0×5513: write “None”
I’m missing (presumably it’s somewhere in the slab at 0x1F15) the BPP, which we (so far) know from first principles, but hardcoding is bad mmkay, and I’d like to be able to tell whatever reads it that this is in fact 16bpp data so I can use the full data size I’d be storing things back as. Why let bits go to waste?
The data slab is in the form of uint16s. Stride of 1 moves down (?) the current column, stride of Ny is next wavelength (ordered shortest to longest), stride of Ny*Nlambda advances row to right (?).

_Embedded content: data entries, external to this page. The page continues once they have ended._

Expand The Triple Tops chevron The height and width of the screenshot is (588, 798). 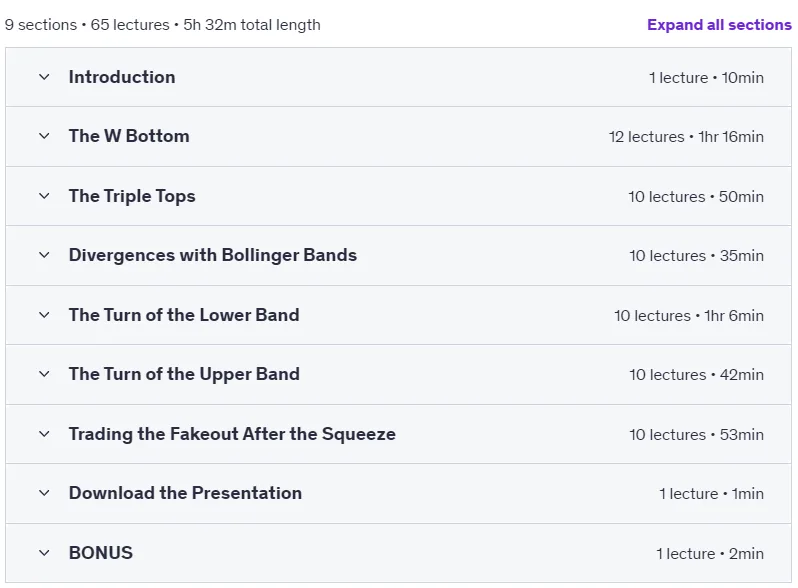(x=44, y=196)
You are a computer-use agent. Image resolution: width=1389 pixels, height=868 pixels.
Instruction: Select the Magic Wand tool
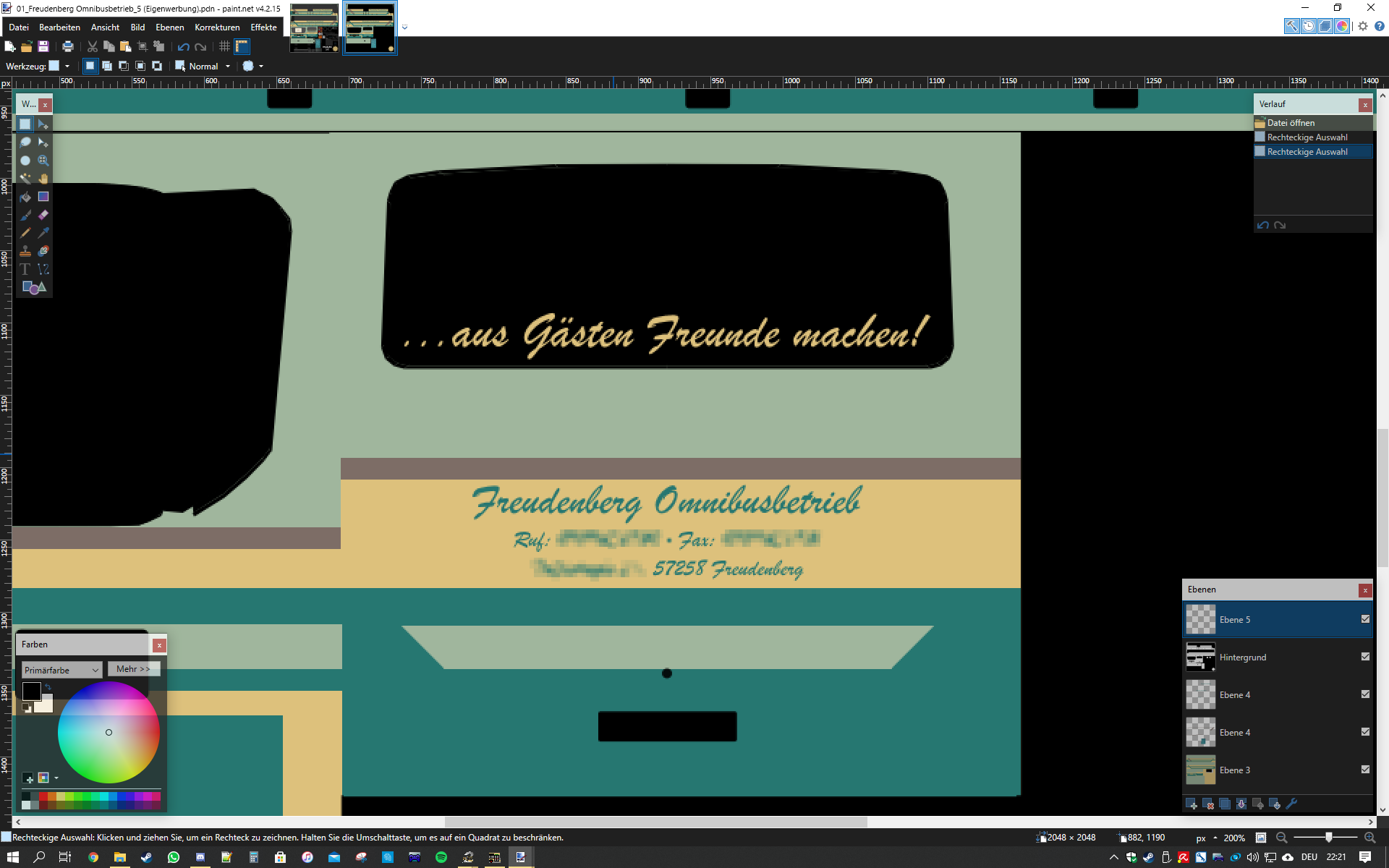point(25,179)
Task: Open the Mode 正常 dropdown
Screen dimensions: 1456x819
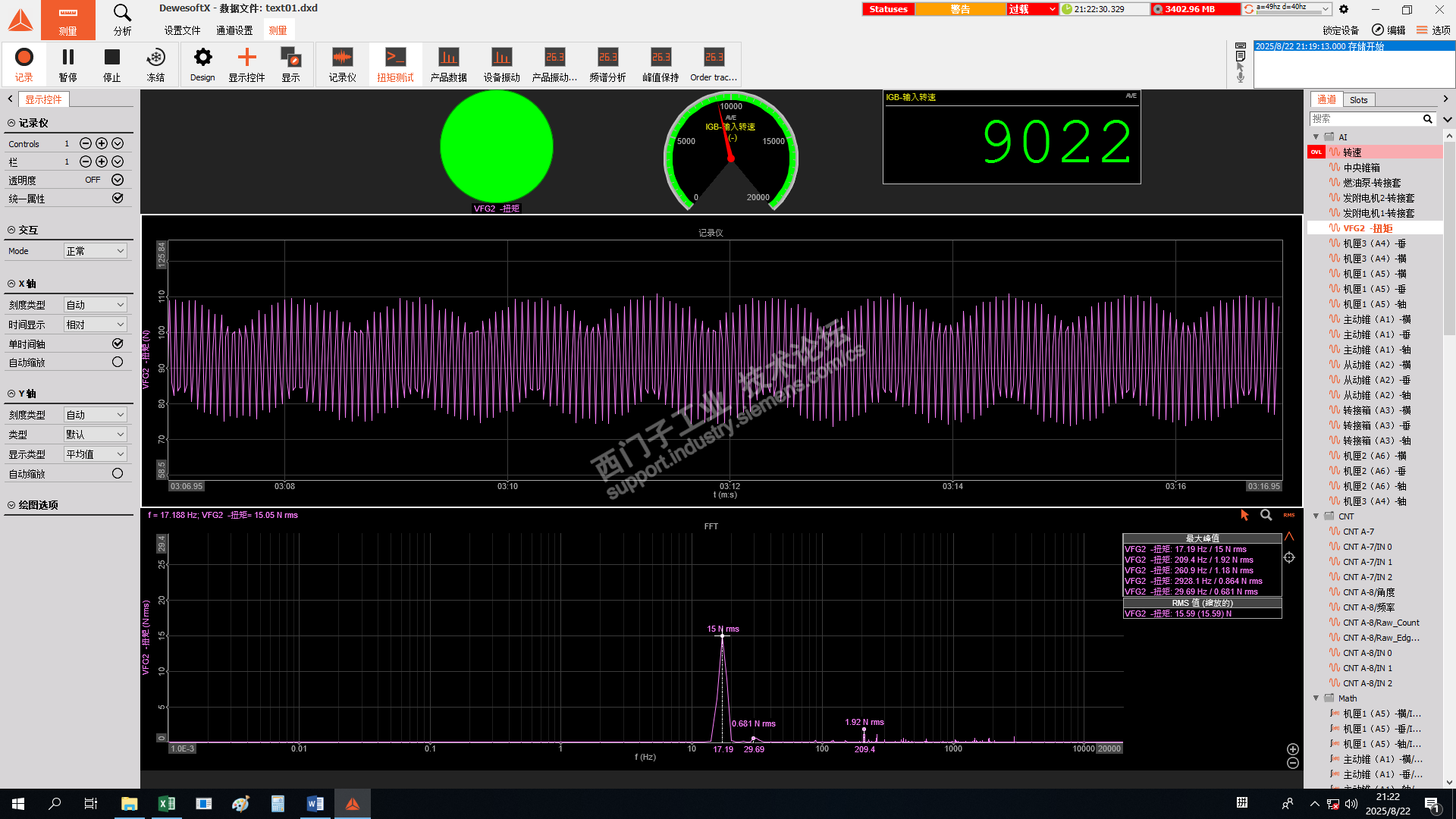Action: click(95, 251)
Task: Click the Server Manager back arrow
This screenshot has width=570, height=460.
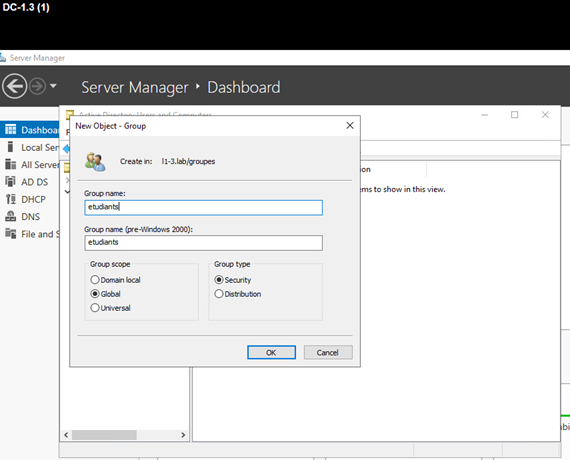Action: [15, 86]
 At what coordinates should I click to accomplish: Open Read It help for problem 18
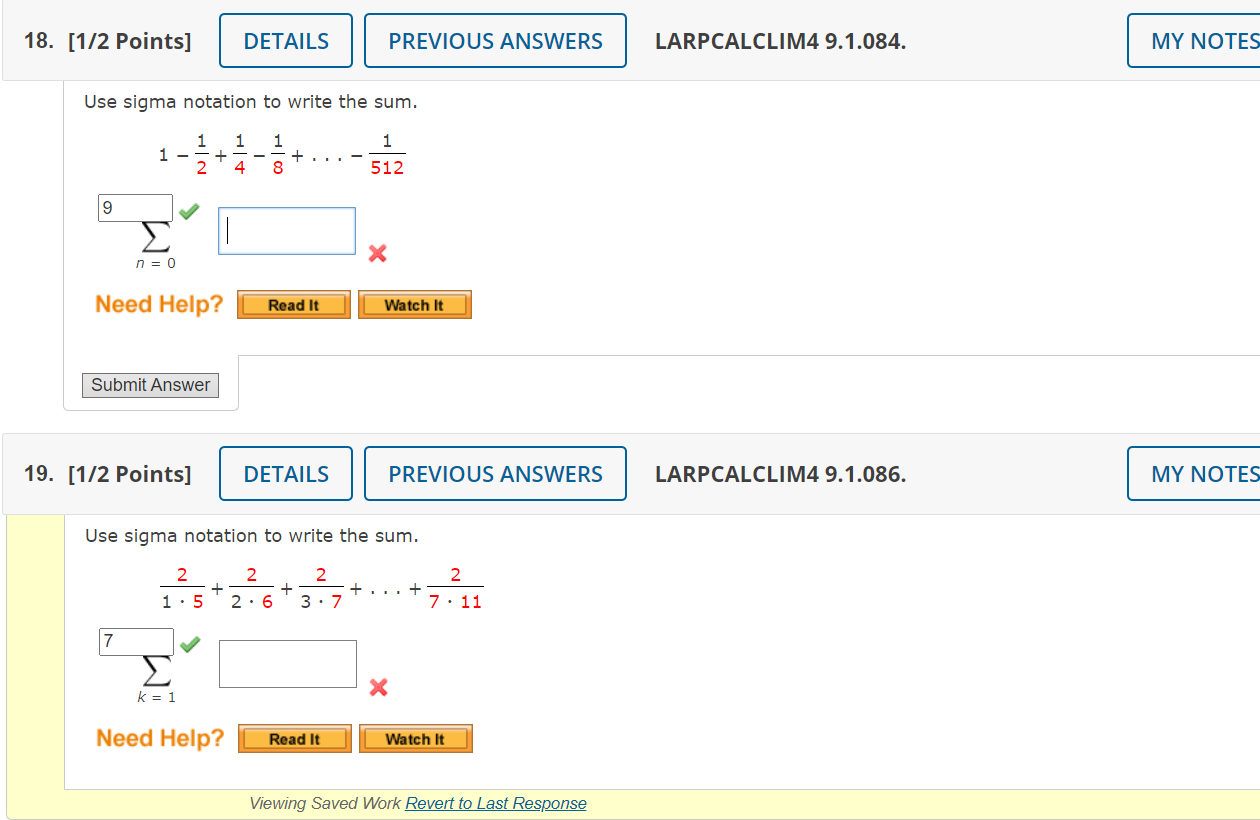[293, 304]
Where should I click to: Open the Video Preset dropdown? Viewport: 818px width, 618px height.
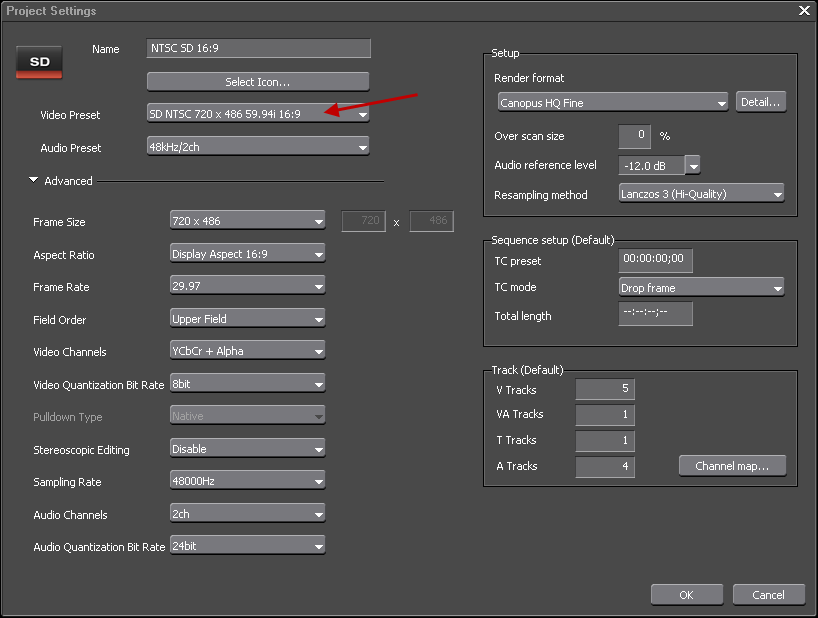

Regarding the chunk at 0x1F15: It’s definitely some sort of serialized structure or encoded metadata (the cube resolution appears at 0x1FE1), but it may have to do with the interface as well (115200 is encoded at 0x20AD – the serial interface’s speed)
More on 0×4987:
The three numbers give the first three coefficients in a polynomial expansion of wavelength incident on position x of the imaging plane (The exact equation is m λ / d = x / sqrt(x2+L2) for positive integer m, wavelength λ, grating spacing d, perpendicular distance from optical axis x and distance along axis L) such that labelling them c0-c2 and labelling the planes by integers n = 0 … 127,
λ(n) = c0 + c1*n + c2*n*(n-1)
This agrees with the .hdr files to the limit of the numbers printed therein.
More on 0×2618:
It appears that this flag may refer to data ordering as well. When it is set to 1, data are stored organized with x varying, then z, then y (while aquisition system cubes are stored with y varying, then z, then x).
Publishing this if, as absolutely nothing else, a reference for my future self.